Short exercise
Render the rows below as a JSON list of strings, with one string for each line and any blank lines omitted. Exclude the pictures from the answer.

Entries shown
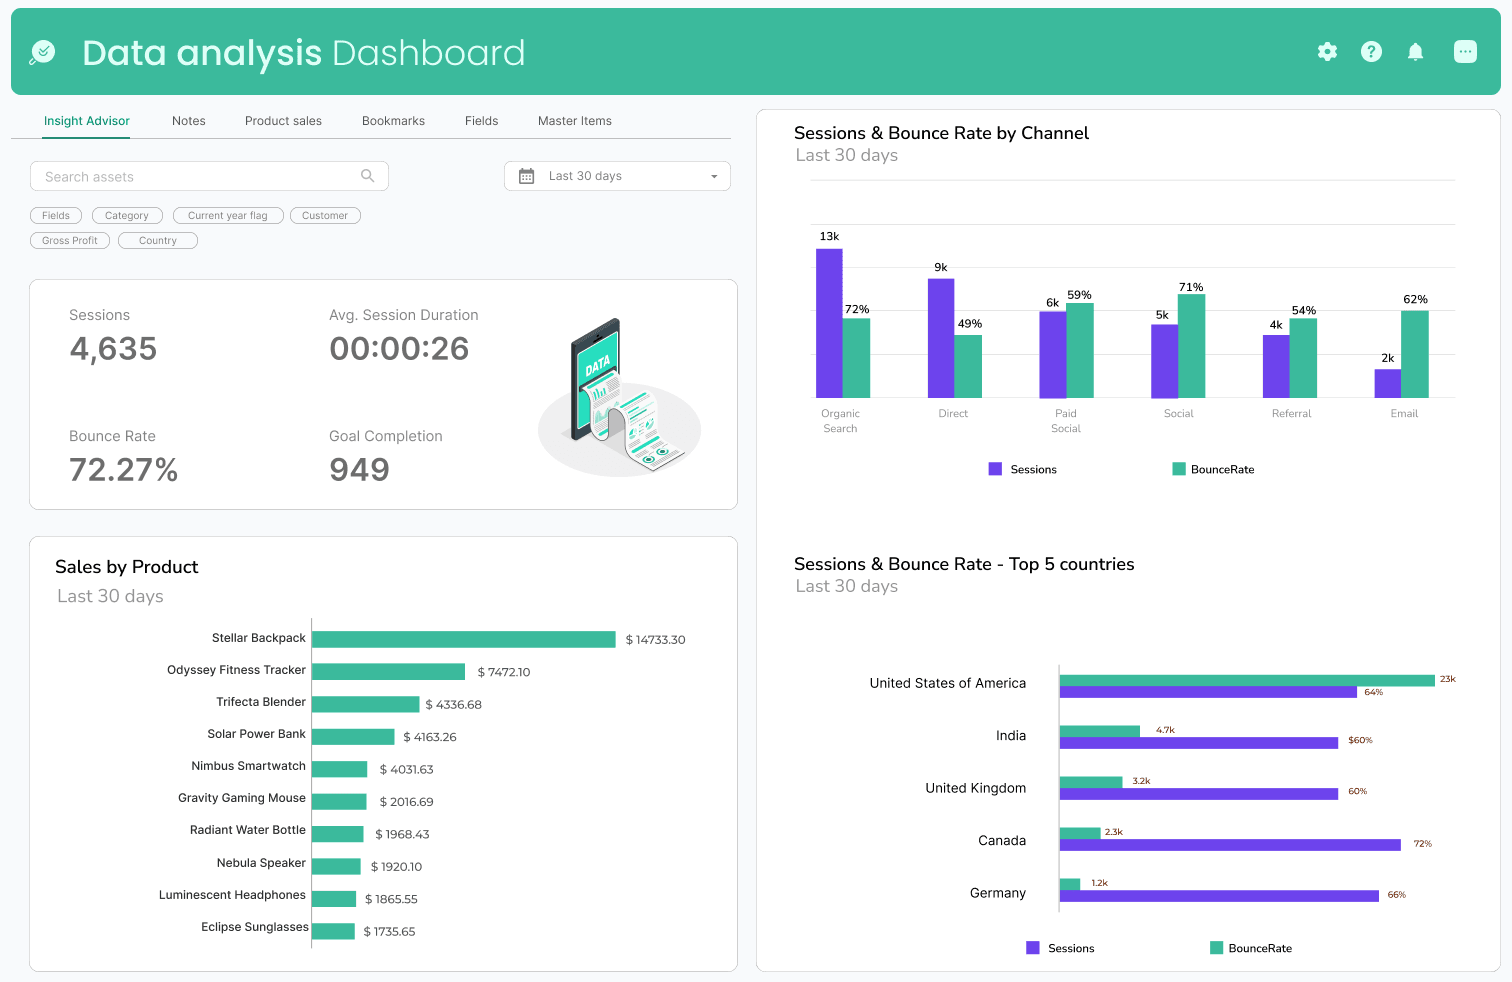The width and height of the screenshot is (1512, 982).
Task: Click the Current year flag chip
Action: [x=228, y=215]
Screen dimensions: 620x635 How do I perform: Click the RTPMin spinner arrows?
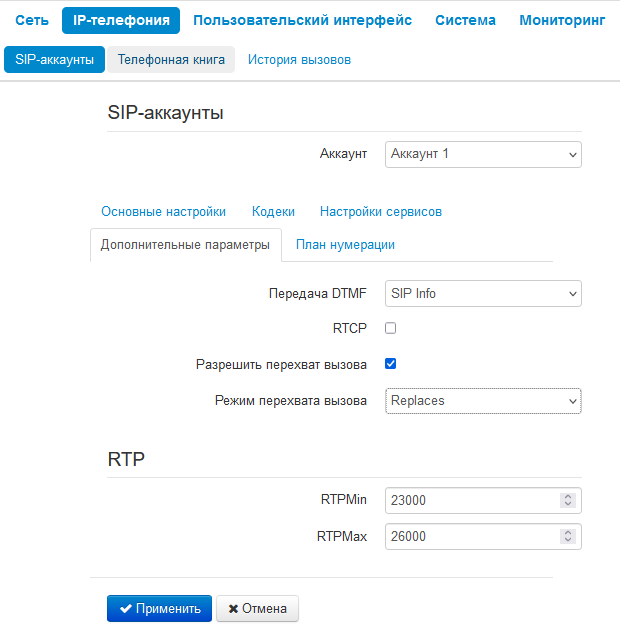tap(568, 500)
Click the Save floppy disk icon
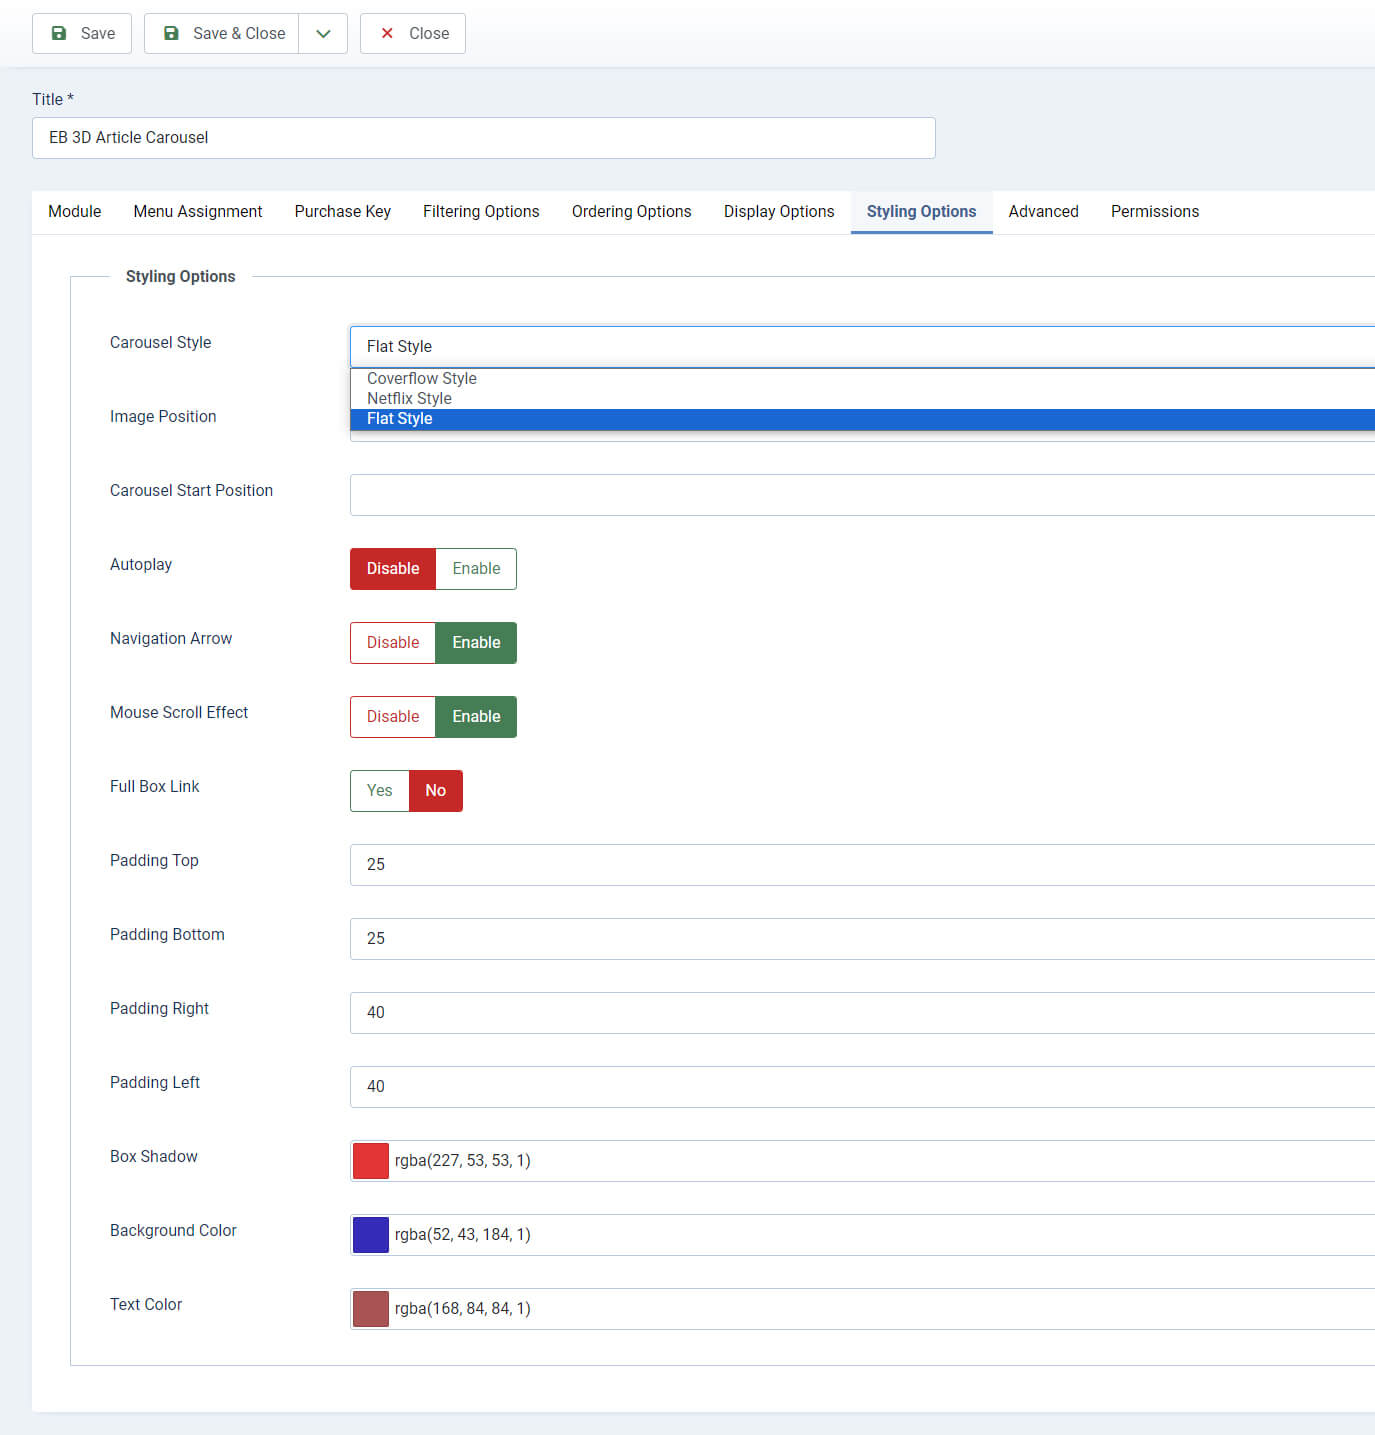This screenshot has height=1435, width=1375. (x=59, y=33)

Answer below
[
  "The width and height of the screenshot is (1512, 982).",
  "Task: Click the Current year flag chip",
  "Action: [x=228, y=215]",
  "Screen dimensions: 620x635 How do I perform: Click the RTPMin spinner arrows?",
  "tap(568, 500)",
  "Click the Save floppy disk icon",
  "This screenshot has height=1435, width=1375. (x=59, y=33)"
]